[Extracted rows]
══════
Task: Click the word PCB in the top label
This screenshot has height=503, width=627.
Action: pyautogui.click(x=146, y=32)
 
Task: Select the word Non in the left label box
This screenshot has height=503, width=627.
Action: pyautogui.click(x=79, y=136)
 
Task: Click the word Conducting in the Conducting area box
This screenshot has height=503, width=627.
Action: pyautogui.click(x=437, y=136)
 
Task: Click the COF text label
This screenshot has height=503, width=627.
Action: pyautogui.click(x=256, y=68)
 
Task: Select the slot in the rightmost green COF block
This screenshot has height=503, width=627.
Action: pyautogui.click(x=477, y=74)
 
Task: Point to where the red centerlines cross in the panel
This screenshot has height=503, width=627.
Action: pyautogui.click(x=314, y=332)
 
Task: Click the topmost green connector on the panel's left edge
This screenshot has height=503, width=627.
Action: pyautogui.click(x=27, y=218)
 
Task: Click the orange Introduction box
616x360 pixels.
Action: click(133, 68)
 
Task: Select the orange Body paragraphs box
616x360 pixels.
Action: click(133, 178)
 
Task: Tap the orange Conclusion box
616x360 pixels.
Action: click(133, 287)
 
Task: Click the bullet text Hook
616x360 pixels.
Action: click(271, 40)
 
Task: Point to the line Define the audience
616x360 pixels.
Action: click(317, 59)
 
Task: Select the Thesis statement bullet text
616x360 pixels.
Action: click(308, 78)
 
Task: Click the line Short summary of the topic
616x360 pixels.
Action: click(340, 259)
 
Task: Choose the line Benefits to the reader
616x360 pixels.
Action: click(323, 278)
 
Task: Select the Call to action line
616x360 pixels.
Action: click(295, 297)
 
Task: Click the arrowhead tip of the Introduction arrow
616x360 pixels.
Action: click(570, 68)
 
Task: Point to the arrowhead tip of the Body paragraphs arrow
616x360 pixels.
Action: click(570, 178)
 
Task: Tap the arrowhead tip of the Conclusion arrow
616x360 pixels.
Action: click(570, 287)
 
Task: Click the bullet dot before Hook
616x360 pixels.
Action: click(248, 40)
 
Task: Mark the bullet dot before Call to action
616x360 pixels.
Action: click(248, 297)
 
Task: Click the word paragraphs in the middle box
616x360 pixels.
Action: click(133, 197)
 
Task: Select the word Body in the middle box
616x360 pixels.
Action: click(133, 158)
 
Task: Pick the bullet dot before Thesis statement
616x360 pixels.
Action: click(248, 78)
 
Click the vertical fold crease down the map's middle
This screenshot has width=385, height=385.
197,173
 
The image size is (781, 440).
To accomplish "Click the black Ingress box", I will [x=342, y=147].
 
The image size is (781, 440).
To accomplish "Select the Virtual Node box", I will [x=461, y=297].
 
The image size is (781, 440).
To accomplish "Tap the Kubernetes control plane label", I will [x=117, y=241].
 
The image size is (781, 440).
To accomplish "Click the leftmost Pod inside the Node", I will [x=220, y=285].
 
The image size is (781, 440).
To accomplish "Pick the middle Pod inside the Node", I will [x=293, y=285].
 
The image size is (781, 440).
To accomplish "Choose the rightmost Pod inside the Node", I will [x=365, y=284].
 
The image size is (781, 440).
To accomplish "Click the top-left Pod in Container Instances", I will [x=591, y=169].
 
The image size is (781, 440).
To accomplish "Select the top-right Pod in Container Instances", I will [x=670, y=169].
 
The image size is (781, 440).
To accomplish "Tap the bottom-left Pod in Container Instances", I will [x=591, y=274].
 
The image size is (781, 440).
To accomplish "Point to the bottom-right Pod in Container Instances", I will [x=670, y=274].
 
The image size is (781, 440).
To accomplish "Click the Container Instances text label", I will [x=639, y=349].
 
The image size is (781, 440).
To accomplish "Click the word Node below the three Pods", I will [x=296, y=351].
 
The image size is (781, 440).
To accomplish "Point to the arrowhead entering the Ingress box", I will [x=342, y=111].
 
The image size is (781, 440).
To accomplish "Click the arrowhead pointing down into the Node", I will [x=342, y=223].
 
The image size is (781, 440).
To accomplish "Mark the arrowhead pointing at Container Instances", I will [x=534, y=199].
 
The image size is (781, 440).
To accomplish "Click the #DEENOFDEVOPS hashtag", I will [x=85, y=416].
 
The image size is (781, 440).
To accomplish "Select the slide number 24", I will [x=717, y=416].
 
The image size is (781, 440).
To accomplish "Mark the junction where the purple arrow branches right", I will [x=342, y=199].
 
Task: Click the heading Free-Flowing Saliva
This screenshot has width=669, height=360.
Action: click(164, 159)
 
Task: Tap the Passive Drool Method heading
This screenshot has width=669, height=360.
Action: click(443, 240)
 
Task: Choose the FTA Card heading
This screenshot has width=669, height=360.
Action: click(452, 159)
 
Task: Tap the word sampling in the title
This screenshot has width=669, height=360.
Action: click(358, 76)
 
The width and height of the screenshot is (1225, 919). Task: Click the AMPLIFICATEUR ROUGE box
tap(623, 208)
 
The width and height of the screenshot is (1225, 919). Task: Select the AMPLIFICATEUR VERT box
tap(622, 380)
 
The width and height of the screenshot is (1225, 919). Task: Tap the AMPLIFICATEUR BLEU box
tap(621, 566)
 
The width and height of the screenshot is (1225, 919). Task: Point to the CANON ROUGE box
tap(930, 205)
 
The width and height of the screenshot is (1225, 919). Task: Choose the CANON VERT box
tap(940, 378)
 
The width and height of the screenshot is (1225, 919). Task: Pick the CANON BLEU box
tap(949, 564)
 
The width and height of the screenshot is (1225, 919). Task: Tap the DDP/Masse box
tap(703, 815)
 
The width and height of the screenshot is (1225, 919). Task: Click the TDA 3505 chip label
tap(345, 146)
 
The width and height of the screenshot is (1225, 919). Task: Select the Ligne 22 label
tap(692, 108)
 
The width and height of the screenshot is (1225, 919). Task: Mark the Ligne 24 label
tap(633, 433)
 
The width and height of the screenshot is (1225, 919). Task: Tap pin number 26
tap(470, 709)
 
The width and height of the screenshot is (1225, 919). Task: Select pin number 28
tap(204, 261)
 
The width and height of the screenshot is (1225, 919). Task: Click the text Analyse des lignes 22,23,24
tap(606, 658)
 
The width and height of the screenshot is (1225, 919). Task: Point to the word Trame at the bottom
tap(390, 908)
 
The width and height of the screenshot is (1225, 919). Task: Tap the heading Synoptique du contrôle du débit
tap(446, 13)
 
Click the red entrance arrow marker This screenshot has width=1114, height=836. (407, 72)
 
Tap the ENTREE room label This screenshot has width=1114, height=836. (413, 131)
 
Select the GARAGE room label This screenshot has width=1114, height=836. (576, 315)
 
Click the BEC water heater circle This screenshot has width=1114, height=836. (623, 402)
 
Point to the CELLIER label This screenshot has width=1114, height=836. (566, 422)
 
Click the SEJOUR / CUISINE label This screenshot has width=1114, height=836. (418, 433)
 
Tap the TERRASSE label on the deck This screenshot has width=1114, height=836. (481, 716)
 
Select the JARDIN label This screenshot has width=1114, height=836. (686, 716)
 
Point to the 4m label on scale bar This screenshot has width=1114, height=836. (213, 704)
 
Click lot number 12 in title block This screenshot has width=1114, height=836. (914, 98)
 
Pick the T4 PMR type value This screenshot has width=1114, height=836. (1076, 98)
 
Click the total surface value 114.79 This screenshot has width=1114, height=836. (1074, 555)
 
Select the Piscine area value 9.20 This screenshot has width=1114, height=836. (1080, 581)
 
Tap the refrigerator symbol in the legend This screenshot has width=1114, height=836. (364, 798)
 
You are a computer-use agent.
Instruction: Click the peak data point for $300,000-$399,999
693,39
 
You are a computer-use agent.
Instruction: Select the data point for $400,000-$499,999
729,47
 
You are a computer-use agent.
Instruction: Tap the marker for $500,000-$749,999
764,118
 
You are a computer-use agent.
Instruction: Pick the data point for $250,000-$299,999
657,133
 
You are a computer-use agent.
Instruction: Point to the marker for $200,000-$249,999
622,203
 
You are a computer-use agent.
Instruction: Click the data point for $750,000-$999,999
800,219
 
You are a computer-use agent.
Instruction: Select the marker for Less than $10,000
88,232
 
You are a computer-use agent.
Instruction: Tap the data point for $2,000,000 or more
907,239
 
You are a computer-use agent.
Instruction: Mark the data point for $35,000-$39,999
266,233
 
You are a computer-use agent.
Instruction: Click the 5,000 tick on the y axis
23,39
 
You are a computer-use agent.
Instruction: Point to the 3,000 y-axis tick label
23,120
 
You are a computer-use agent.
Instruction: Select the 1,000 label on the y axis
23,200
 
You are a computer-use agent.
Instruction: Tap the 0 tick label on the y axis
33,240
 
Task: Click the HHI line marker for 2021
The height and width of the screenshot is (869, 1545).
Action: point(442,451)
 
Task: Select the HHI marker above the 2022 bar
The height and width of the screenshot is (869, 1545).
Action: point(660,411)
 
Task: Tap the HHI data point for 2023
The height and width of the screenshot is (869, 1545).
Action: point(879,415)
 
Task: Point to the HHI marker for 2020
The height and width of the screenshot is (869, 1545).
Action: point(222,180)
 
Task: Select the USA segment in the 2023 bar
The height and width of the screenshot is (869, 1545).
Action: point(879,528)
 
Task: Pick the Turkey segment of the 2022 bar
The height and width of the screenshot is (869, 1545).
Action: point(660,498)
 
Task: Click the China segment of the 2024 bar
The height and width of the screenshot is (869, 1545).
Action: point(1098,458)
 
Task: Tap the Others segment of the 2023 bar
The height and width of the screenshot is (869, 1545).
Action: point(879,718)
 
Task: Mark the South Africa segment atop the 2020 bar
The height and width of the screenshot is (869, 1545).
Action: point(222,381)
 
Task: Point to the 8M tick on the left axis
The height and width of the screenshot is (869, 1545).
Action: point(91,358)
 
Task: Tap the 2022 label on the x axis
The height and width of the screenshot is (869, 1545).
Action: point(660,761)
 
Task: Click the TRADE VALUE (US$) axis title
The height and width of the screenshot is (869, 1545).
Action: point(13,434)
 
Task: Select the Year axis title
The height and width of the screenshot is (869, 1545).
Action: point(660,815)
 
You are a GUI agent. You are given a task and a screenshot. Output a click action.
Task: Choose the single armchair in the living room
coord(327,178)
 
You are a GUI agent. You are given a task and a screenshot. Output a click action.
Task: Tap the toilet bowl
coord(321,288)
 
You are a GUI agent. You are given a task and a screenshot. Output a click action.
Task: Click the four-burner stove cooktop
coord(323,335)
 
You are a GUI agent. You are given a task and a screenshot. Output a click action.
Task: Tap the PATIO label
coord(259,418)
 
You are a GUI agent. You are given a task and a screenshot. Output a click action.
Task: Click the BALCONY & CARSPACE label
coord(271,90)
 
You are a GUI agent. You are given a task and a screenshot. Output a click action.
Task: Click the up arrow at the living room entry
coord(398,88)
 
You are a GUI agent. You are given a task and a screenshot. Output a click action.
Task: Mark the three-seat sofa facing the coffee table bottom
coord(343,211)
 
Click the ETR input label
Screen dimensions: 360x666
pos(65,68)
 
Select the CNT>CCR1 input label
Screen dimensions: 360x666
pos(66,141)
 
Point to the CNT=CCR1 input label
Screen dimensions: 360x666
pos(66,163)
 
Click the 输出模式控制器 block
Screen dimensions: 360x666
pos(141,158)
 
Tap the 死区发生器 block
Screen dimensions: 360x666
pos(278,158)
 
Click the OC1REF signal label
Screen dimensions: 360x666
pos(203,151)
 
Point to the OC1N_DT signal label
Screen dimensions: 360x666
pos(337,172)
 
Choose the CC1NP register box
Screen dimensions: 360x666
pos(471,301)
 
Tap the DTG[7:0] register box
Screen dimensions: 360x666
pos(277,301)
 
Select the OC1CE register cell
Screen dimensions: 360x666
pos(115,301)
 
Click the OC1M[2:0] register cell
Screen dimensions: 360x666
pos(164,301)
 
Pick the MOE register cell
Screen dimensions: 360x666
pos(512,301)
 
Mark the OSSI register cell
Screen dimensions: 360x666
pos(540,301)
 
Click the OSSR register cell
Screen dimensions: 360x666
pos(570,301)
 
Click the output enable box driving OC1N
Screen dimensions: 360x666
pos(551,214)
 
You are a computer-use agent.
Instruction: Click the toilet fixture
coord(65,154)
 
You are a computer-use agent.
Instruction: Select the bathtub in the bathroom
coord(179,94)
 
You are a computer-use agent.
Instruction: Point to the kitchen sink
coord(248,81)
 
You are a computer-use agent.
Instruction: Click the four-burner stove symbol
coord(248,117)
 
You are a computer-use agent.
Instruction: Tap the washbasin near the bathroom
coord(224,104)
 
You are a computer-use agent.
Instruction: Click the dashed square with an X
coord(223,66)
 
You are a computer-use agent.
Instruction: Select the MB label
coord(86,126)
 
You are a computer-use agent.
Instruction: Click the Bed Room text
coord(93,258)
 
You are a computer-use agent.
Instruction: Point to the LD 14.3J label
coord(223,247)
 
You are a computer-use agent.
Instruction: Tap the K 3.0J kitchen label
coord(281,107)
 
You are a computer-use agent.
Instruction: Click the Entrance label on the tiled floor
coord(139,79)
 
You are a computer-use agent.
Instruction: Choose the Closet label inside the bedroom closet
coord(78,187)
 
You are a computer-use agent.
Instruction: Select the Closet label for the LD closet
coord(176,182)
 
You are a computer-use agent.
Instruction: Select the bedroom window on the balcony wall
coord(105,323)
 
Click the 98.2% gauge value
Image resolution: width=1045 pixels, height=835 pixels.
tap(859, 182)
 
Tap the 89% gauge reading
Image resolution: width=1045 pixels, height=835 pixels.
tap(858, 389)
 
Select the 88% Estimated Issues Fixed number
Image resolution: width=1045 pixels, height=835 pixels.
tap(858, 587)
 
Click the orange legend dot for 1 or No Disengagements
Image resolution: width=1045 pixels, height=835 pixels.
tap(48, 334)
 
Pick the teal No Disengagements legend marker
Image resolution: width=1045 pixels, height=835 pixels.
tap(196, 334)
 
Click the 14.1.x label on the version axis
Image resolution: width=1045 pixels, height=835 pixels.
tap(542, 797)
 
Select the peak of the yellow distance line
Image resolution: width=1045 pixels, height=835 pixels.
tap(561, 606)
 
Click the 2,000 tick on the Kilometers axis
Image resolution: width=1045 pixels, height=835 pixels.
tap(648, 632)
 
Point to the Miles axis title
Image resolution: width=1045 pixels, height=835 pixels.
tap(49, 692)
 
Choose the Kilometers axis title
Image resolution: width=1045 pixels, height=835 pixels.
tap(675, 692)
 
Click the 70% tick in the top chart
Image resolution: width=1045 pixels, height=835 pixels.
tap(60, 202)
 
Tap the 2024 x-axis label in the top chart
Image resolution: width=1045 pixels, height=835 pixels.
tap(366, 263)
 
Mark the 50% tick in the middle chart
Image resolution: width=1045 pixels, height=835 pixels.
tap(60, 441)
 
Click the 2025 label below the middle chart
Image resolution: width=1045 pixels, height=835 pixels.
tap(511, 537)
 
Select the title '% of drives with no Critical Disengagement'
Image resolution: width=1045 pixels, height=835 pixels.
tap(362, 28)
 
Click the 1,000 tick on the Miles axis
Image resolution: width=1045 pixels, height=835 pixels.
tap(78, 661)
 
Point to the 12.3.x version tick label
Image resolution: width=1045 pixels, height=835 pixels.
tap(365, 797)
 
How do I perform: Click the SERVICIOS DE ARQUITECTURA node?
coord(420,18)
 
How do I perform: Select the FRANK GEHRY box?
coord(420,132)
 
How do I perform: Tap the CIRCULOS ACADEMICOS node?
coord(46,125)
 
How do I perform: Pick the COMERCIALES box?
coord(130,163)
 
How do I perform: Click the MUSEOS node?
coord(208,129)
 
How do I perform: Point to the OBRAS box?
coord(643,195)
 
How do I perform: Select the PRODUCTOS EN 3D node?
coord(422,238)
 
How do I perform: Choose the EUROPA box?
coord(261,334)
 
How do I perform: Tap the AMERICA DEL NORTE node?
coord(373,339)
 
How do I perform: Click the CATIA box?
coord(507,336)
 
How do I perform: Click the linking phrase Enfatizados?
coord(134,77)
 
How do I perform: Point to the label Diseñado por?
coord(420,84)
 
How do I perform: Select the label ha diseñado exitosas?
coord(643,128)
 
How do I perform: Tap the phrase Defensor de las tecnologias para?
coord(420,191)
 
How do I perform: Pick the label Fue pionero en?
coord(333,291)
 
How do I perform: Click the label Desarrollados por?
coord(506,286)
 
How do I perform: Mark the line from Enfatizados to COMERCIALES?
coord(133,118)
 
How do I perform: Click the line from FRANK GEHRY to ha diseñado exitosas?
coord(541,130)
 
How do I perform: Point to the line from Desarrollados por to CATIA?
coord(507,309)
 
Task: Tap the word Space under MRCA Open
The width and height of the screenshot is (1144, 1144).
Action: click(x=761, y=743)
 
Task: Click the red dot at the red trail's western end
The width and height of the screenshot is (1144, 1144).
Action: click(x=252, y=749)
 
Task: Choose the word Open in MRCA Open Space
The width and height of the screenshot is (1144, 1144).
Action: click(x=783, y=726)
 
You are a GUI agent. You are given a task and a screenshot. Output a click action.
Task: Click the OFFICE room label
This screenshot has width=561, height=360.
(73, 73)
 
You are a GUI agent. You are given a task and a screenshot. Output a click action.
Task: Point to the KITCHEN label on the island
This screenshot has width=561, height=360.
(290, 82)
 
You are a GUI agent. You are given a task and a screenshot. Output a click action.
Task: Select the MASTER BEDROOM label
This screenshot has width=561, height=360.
══════
Present the rows as a numbered list, omitting blank lines. Begin at the line containing "How do I perform: Click the label" and end after the line containing "Action: click(x=783, y=726)", including both.

1. How do I perform: Click the label Desarrollados por?
2. coord(506,286)
3. How do I perform: Mark the line from Enfatizados to COMERCIALES?
4. coord(133,118)
5. How do I perform: Click the line from FRANK GEHRY to ha diseñado exitosas?
6. coord(541,130)
7. How do I perform: Point to the line from Desarrollados por to CATIA?
8. coord(507,309)
9. Task: Tap the word Space under MRCA Open
10. The width and height of the screenshot is (1144, 1144).
11. Action: click(x=761, y=743)
12. Task: Click the red dot at the red trail's western end
13. The width and height of the screenshot is (1144, 1144).
14. Action: click(x=252, y=749)
15. Task: Choose the word Open in MRCA Open Space
16. The width and height of the screenshot is (1144, 1144).
17. Action: click(x=783, y=726)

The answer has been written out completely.